## DOCUMENT SEGMENT
Two Creighton Students Named Goldwater Scholars

Two Creighton University undergraduate students, Michael T. Davidson and Anya Burkart, have been awarded a prestigious Goldwater Scholarship for 2010.

The Goldwater Scholarship provides up to $7,500 per year for the final one or two years of undergraduate study and is awarded to outstanding students who plan to pursue careers in natural science, mathematics or engineering. More than 1,100 applicants sought the scholarship this year, but only 278 were awarded on the basis of academic merit.

"This year’s winners showed a desire to be challenged. Mike and Anya took on tasks in the areas where they saw potential for growth rather than limiting their focus to the areas where they already excelled. This is a trait that Creighton tries to foster in student research," said Physics Professor Michael Cherney, Creighton faculty representative for the Goldwater.

Burkart, of Monument, Colo., is a junior with a double major in physics and German. She has been a member of the biophysical optics research group since 2008 and collected and analyzed data on cell elasticity using an optical stretcher under the supervision of Creighton Physics Professor Mike Nichols.

## WORK INSTRUCTIONS
Extend the article about the two Creighton students named Goldwater Scholars, picking up after its last sentence. The listing that follows is separate material and has no connection to the article about the Creighton Goldwater Scholars.

## MATERIAL PROVIDED

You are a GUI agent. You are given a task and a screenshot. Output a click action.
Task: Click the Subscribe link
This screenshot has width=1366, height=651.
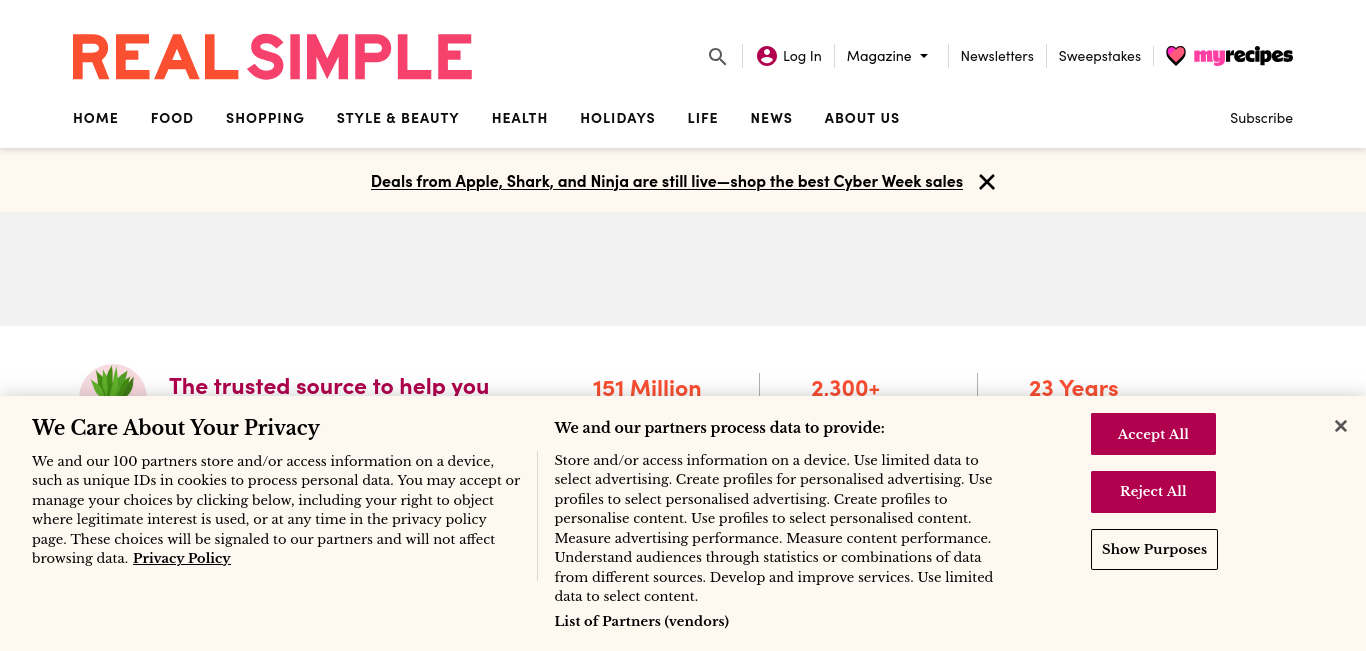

## ANSWER TO THIS PROBLEM
She presented her research at the 2009 Conference for Undergraduate Women in Physics at Yale University and the 2009Nebraska Academy of Science and at the 2010 Biophysical Society Meeting in San Francisco earlier this year. She served as a RISE (Research in Science Education) Science Scholar and completed a paid summer internship at the Universitat des Saarlandes, in Saarbrucken, Germany. Burkhart is also a Clare Boothe Luce Women in Science scholar at Creighton. She plans to attend graduate school in the United States or Germany to earn a doctorate in biological physics.

Davidson, a native of Kearney Neb., now living in Omaha, is a junior majoring in biochemistry with a minor in biology. He has served as a research assistant in the Department of Chemistry since 2009 and has received a Dean's Scholarship of Undergraduate Summer Research and a Ferlic Scholarship for Undergraduate Research. His research is focused on the development of a novel technique to remineralize tooth enamel under the supervision of chemistry professor Stephen Gross, Ph.D. Upon graduation from Creighton, Davidson plans to pursue a joint M.D./Ph.D degree and ultimately translational research in oncology.